In June 1918 Ziemski returned to Poland and began studies at the Warsaw Polytechnic. Soon afterwards he quit to volunteer to the freshly created Polish Army. He co-organized the Warsaw Battalion of Academic Legion, and in 1919 was promoted to captain. Ziemski fought in the Polish-Soviet War, during which he was wounded. In 1923 promoted to captain, he served in the Corps District in Warsaw. Then he taught at a cadet school in Rembertów and in the Center of Infantry in Warsaw. During the Polish September Campaign, he was commandant of the 36th Infantry Regiment in the 28th I.D. of the Łódź Army. Awarded the Virtuti Militari for defence of Modlin, during which he was wounded, Ziemski was taken to a German POW camp in Działdowo, from where he was released because of his injuries. After returning to Warsaw, he became engaged in the Polish underground resistance (see: Home Army).

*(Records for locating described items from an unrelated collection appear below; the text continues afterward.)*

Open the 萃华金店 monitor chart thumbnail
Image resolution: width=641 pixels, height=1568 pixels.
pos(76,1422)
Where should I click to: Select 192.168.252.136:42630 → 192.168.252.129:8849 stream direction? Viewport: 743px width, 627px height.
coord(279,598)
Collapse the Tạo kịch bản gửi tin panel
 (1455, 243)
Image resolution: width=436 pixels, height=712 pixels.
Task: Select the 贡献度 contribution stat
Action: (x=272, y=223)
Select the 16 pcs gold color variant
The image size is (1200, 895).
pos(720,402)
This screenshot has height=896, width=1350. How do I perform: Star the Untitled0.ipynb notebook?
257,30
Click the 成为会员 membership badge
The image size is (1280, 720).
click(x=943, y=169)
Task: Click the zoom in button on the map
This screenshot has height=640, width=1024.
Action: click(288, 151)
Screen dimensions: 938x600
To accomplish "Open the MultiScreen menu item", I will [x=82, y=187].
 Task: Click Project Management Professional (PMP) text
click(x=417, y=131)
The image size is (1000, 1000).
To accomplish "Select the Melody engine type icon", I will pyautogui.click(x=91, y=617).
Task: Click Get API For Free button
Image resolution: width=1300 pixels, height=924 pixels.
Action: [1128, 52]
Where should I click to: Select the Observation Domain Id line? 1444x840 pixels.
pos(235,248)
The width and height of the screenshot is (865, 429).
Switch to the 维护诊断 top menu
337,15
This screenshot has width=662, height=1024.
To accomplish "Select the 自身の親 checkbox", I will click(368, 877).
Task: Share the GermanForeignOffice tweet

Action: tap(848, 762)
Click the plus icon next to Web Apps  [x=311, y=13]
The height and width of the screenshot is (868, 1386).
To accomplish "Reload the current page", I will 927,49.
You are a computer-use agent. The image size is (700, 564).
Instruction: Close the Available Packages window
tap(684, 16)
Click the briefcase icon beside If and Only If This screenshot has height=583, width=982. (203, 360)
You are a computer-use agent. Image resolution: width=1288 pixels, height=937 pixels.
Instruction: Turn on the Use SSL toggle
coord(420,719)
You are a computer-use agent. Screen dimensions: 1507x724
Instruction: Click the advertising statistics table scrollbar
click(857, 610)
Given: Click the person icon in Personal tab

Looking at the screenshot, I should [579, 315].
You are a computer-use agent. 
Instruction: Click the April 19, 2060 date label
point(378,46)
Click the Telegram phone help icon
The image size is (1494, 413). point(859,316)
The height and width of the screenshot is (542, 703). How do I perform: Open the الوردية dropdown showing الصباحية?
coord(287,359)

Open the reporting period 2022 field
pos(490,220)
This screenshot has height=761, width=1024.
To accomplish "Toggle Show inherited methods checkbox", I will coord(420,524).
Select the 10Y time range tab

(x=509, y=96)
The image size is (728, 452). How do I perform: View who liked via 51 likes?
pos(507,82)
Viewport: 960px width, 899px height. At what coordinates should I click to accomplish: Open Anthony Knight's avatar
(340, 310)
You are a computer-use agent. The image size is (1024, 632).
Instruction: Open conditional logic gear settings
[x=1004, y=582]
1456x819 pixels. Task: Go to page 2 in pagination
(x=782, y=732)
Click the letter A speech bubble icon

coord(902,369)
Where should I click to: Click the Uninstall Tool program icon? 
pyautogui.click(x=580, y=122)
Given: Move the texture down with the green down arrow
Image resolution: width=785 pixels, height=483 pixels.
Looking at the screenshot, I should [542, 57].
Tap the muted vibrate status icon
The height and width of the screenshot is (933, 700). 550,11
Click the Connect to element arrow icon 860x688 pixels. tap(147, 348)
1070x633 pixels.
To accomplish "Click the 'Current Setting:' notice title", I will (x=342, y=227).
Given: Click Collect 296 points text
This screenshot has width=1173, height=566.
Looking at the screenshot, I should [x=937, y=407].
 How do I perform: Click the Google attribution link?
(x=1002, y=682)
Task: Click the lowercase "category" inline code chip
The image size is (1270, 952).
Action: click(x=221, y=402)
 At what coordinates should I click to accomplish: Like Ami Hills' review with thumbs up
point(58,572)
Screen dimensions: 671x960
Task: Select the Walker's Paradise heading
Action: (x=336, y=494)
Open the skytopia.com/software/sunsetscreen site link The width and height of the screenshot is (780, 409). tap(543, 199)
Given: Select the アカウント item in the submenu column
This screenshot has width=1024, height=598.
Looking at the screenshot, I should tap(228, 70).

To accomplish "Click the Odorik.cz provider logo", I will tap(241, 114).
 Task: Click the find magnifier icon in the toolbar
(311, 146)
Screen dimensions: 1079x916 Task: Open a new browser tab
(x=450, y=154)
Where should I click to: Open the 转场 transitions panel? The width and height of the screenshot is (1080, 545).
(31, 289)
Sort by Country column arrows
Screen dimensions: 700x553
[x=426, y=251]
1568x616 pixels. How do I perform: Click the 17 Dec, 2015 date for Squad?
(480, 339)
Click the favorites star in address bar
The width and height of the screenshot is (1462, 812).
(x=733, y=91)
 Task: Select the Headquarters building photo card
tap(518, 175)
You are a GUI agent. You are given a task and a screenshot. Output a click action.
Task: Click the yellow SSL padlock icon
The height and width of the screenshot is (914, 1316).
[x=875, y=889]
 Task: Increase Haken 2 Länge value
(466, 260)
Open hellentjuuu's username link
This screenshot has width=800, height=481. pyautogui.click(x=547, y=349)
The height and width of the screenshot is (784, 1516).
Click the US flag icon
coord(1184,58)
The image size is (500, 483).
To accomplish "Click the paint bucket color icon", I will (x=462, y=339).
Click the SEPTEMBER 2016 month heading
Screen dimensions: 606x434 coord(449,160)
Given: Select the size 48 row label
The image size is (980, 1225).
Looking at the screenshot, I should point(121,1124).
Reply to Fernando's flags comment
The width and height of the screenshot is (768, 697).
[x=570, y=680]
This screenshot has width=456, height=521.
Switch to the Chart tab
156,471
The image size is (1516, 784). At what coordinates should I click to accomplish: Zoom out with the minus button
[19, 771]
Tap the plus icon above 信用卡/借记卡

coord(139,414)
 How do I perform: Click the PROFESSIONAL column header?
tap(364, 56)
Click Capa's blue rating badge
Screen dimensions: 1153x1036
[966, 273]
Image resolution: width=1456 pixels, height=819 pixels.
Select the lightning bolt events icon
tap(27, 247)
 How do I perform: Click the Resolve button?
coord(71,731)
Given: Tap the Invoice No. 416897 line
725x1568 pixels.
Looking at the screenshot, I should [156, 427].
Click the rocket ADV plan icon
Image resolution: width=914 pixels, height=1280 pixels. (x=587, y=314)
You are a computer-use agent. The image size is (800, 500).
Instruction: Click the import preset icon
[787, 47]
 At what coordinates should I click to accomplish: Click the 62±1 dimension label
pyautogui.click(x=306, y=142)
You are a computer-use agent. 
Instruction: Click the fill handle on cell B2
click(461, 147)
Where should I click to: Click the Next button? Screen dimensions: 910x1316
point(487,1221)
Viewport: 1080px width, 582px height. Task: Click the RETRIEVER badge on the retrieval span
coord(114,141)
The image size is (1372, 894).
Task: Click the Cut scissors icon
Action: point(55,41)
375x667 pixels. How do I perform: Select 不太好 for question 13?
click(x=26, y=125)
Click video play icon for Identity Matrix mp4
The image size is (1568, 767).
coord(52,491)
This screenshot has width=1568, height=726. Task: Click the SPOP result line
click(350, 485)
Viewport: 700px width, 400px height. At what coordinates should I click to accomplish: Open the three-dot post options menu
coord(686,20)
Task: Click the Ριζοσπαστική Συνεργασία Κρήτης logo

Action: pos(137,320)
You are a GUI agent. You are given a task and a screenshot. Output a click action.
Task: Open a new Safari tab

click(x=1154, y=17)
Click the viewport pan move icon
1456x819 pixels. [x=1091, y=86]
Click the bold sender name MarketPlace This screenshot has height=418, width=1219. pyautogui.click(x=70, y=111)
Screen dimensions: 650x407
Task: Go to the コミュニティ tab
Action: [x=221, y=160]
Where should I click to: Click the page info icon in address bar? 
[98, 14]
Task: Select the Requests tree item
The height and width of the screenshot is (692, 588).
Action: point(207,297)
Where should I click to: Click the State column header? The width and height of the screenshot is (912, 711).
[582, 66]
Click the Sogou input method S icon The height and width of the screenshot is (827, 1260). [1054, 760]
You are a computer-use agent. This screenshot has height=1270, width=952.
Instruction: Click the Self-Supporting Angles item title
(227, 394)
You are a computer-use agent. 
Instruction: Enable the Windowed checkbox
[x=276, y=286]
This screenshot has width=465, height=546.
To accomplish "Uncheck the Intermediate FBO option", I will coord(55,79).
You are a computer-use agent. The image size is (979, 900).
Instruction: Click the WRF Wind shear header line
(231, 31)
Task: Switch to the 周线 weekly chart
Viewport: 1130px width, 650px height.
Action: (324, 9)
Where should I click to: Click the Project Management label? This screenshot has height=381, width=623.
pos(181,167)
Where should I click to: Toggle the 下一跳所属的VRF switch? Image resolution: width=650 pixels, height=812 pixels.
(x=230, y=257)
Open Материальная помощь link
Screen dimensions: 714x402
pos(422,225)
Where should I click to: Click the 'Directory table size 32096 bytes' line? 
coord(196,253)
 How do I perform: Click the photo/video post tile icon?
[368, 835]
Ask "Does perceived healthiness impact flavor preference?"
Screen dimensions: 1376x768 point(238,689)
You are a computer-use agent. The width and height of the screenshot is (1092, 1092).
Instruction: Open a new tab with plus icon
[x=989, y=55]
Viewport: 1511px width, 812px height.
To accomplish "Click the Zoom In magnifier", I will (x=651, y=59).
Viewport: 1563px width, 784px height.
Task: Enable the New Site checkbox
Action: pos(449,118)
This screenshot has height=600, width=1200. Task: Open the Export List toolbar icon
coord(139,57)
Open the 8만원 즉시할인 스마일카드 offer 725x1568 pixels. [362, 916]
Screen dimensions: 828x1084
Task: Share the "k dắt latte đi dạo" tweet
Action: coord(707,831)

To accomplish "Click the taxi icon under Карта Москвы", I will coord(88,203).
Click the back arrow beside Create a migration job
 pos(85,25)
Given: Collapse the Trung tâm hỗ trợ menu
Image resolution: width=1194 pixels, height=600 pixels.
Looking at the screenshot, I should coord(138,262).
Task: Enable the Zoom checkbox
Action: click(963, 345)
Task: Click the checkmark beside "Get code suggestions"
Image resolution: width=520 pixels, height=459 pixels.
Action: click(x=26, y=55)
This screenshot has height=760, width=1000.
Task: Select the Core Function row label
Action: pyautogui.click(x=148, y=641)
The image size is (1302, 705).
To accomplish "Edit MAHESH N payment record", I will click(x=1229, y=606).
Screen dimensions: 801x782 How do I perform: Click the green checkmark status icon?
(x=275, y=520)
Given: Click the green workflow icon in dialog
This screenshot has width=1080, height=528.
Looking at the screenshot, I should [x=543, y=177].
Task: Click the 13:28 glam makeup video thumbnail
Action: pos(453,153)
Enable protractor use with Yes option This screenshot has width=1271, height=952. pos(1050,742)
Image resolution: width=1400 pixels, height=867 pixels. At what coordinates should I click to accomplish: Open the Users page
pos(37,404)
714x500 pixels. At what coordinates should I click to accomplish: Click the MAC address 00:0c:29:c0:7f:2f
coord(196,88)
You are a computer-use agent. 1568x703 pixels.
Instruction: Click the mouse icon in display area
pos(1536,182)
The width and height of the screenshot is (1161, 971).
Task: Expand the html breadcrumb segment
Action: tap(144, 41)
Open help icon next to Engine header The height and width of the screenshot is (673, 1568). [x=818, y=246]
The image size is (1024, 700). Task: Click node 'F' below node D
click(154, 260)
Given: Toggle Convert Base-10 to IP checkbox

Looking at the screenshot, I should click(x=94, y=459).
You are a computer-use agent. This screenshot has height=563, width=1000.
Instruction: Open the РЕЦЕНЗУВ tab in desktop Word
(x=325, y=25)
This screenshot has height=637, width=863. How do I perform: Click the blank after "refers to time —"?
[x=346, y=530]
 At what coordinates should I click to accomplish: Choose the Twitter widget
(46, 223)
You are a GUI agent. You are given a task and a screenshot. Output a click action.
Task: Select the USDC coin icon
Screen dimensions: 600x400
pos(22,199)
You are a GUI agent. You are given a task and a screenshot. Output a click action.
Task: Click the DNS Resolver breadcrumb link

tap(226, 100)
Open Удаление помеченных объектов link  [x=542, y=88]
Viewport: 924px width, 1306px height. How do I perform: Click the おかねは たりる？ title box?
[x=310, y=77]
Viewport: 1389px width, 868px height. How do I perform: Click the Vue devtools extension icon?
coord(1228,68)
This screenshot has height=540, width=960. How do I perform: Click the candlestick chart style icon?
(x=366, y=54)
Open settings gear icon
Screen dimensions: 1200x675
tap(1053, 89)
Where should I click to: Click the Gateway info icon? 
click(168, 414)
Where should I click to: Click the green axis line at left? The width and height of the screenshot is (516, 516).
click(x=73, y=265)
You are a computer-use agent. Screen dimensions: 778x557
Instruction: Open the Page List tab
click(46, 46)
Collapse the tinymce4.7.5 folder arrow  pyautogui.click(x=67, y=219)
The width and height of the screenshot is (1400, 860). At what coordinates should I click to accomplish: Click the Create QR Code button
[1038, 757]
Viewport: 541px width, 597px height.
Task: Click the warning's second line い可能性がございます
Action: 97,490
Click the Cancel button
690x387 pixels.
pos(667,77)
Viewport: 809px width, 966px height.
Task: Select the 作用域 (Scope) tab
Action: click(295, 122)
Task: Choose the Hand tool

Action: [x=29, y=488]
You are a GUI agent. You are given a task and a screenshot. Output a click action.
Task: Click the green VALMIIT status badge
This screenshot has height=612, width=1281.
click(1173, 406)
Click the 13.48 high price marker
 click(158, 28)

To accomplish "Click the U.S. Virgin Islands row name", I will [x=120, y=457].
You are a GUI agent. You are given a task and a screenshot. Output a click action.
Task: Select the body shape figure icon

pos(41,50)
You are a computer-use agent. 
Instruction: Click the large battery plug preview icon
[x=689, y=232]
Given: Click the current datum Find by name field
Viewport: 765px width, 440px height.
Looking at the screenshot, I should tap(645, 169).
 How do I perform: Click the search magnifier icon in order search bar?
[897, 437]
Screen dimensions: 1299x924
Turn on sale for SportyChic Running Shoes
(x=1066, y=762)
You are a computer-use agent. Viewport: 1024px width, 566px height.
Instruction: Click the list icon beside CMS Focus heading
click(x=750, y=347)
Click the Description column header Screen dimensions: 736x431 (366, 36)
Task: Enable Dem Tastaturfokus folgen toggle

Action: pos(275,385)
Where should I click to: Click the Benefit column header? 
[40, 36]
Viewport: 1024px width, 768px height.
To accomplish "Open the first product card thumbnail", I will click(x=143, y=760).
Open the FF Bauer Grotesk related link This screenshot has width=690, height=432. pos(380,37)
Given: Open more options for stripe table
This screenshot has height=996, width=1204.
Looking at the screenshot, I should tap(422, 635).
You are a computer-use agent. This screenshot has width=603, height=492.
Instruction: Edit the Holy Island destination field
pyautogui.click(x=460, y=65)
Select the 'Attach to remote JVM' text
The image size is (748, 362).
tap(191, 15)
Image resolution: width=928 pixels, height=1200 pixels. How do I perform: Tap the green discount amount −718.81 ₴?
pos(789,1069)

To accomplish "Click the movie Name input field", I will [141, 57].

During the Warsaw uprising, Ziemski was commandant of Group North of the Home Army, which covered units fighting in Warsaw's Old Town, Marymont and Zoliborz. On September 5, 1944, he was named deputy of Antoni Chrusciel and participated in talks with the Germans. After the Uprising, he stayed in different German POW camps, in May 1945 was freed by the Allies and settled in London, where was a member of the Polish Government in Exile. He died January 17, 1974 in London.
Honours and awards[edit | edit source]
- Cross of Valour, three times (including 1921 and September 28, 1944)
- Knight's Cross of the Virtuti Militari (August 28, 1944, "for courage shown in the battle for Warsaw, in particular the heroic defense of the Old Town."); previously awarded the Gold Cross twice (29 September 1939 and 18 August 1944) and the Silver Cross (1921)
- Gold Cross of Merit with Swords (1925)
- Knight's Cross of the Order of Polonia Restituta (1937)
Sources[edit | edit source]
- Tadeusz Kryska-Karski i Stanisław Zurakowski, Generalowie Polski Niepodleglej, Editions Spotkania, Warszawa 1991, wyd. II uzup. i poprawione.